I've gone fishing in Sandusky at battery park and by the miller fairy. I catch fish most of the time. A few perch sheepheads, cat fish. The sheaphead and the cats are not hard to fell when they bite. It the perch I have touble hooking. I was wondering what rods and type of line everyone eles uses. I swiched to 7' light action rod I feel and see more bites with this rod but still miss alot of fish. I've been using 8lb fire line. I think I'am going to try a mono line to give the fish a chance to hold on longer. I also started to tie my hooks on the line instead of a crappie rig or spreader. Some of my problem is I 've had carpal tunle surgery on both hands and do not have 100% feeling in them. Thats why I tried the fire line to feel more hits.


----------



## wader (Dec 9, 2004)

I've always had trouble hooking them from shore as well, especially when fishing on the bottom. Maybe try a slip bobber set up, and really let them take it under. Or try some 1/32 oz. jigs with about just enough split shot to keep it on the bottom. Good luck.


----------



## Streetguy (Mar 23, 2007)

I've used both a slipp bobber and jig on the bottom in small up groundres. The waves and wind up at the lake might make casting and keeping a bober out there far enough hard to do. There were 2-3 footers the last time i went.


----------



## NorthSouthOhioFisherman (May 7, 2007)

I'd stay with fireline and just let every fish eat the hook

You won't hurt the sheephead population or whiteperch pop while trying to get a few perchies


----------



## chaunc (Apr 11, 2004)

street guy said:


> I've used both a slipp bobber and jig on the bottom in small up groundres. The waves and wind up at the lake might make casting and keeping a bober out there far enough hard to do. There were 2-3 footers the last time i went.


Check into a product named Bobber with a brain. It lets you fish a slide bobber on bottom. Google it.


----------



## Streetguy (Mar 23, 2007)

Chaunc have you or do you know any one who has used this bobber at Erie. When the waves are 2-3 footers


----------



## chaunc (Apr 11, 2004)

street guy said:


> Chaunc have you or do you know any one who has used this bobber at Erie. When the waves are 2-3 footers


I've never fished them in waves that big. I've only fished them from the causeways at squito, pymy, and from the riprap at shenango. I dont think anything with a bobber attached will hold up in waves that big. JMO.


----------



## Streetguy (Mar 23, 2007)

chaunc said:


> I've never fished them in waves that big. I've only fished them from the causeways at squito, pymy, and from the riprap at shenango. I dont think anything with a bobber attached will hold up in waves that big. JMO.

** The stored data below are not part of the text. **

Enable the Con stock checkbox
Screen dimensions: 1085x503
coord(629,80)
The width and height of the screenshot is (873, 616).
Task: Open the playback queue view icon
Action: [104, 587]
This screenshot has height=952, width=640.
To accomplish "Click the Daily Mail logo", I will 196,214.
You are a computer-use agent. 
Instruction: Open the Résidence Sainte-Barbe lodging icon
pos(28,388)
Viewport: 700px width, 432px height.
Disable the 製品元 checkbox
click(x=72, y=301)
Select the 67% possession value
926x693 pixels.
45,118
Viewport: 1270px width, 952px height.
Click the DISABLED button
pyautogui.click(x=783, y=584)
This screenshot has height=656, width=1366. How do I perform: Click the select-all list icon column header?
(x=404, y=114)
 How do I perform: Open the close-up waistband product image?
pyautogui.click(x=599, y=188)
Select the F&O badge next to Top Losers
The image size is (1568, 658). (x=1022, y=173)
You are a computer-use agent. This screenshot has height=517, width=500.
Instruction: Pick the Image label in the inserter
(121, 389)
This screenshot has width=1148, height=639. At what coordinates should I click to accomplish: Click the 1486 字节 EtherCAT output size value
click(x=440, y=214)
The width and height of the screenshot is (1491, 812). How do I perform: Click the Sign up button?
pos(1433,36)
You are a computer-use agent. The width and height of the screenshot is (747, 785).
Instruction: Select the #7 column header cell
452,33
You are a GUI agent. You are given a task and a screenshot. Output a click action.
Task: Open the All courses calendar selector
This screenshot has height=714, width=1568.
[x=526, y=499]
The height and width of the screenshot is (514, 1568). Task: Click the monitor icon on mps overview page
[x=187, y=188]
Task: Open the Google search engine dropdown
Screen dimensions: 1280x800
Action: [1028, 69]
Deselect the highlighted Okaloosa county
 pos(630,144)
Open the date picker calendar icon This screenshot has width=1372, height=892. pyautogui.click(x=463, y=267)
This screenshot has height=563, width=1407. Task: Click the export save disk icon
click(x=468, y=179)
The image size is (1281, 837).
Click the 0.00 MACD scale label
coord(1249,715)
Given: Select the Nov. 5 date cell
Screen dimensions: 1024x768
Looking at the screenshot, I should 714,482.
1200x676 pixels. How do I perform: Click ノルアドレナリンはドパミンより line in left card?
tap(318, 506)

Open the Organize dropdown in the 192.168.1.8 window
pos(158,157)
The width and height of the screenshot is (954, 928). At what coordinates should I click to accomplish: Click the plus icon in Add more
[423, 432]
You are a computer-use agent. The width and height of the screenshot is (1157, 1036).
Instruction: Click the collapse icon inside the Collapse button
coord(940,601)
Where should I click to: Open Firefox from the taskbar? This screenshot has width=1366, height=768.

I agree was just woundering how big of waves they could be fished in, and if you had any luck with them. They look like a good thing.


----------



## chaunc (Apr 11, 2004)

street guy said:


> I agree was just woundering how big of waves they could be fished in, and if you had any luck with them. They look like a good thing.


When i shore fish in the early spring before i take my boat out of storage i use them. They work really well. They are second to none on the pymy causeway. The deep water there is good early when the crappies and perch are sitting on bottom. I've never caught a walleye with it tho. Come to think of it, i've never used worms. Only minnows.


----------



## Streetguy (Mar 23, 2007)

Thaks Chaunc I give them a try.


----------